Pop Has Freed Us, a compilation/career retrospective by Papas Fritas, contains eight songs from their studio albums and nine rarities, and comes with a DVD featuring three music videos ("Afterall," "Hey Hey You Say," and "Way You Walk").
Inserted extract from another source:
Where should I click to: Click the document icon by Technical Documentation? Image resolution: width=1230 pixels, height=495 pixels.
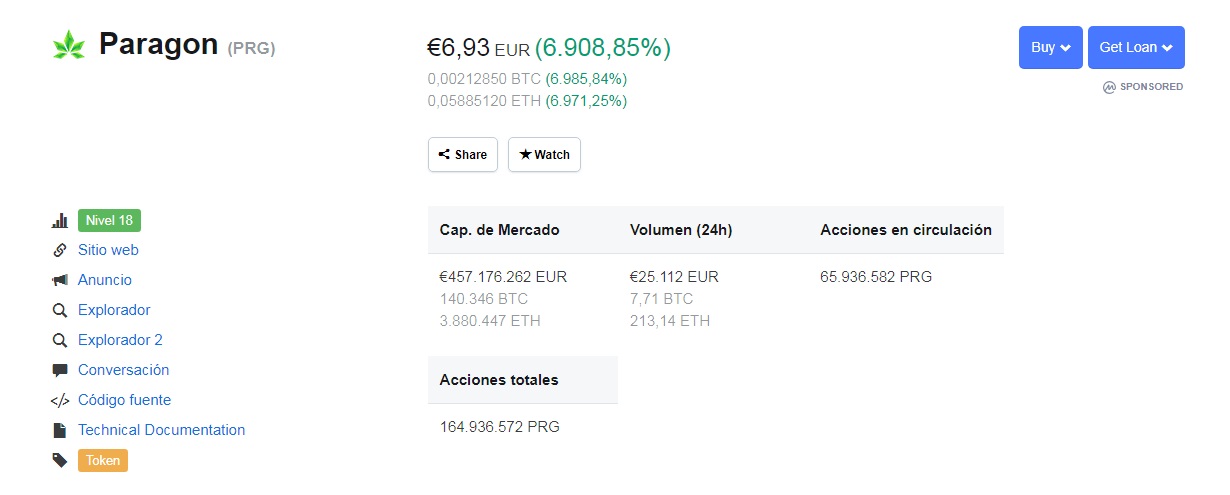tap(59, 430)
It was released in the summer of 2003 on Minty Fresh after "Way You Walk," a track from the band's third LP, Buildings and Grounds, garnered mainstream exposure in a TV commercial for Dentyne Ice.

Track listing

"Way You Walk" (Tony Goddess) – 3:48
"Smash This World" (Goddess) – 4:08
"Lame to Be" (Goddess, Shivika Asthana) – 3:24
"Flash Lightning" (Tom Verlaine) – 3:00
"High School, Maybe" (Goddess) – 1:31
"Passion Play" (Goddess) – 3:04
"TV Movies" (Asthana, Goddess) – 3:57
"Holiday" (Goddess) – 2:48
"Hey Hey You Say" (Asthana, Goddess, Keith Gendel) – 3:15
"Let's Go Down to the Town Oasis" (Goddess) – 3:06
"Do the Move" (Goddess) – 3:32
"Say Goodbye" (Asthana, Goddess) – 4:05
"Book of Love" (Lindsey Buckingham, Richard Dashut) – 3:17
"Vertical Lives" (Gendel) – 3:46
"People Tell Me Not to Worry" (Goddess) – 3:39
"Questions" (Goddess) – 3:18
"Love Just Don't Quit" (Goddess) – 2:19

1, 14, 16: from Buildings and Grounds; 2: from the Friday Night 7" single, 1994; 3: from the Passion Play 7" single, 1995; 4: previously unreleased (c. 1994); 5: bonus track from international releases of Papas Fritas; 6-8: from Papas Fritas; 9, 12: from Helioself; 10: from the Vertical Lives CD single (2000, Belgium) and Tape Op: A Compact Disc of Creative Music Recordings (2000, US); 11: from the Far From an Answer CD single (2000, Australia); 13: A-side of Kindercore Records Single of the Month, October 2000 (7"); 15: from The Men From O.R.G.A.N. (2002, Italy; originally titled "Solodisco" and credited to Tony Goddess); 17: from In Our Lifetime, Vol. 3: The Revenge of Boston (2002, US) and POPvolume#3 (2002, France)

Personnel
 Shivika Asthana: drums, vocals
 Keith Gendel: bass, vocals
 Tony Goddess: guitar, piano, vocals

 Derek Brain: trumpet on "Let's Go Down to the Town Oasis"
 Bryan Hanna: toms and maracas on "Hey Hey You Say"
 Tom Swafford: string arrangement on "Passion Play" (Swafford and Kathleen Derbyshire, violins; Heather Morehouse, viola; Sarah Thompson, cello)
 Samantha Wood: background vocals on "Let's Go Down to the Town Oasis" and "Do the Move"

Production notes
"Hey Hey You Say" and "Say Goodbye" coproduced by Bryan Hanna. Liner notes by Tony Goddess and Jay Ruttenberg. Photography by Keith Gendel and Courtney Banfield. Layout by Shannon Showers.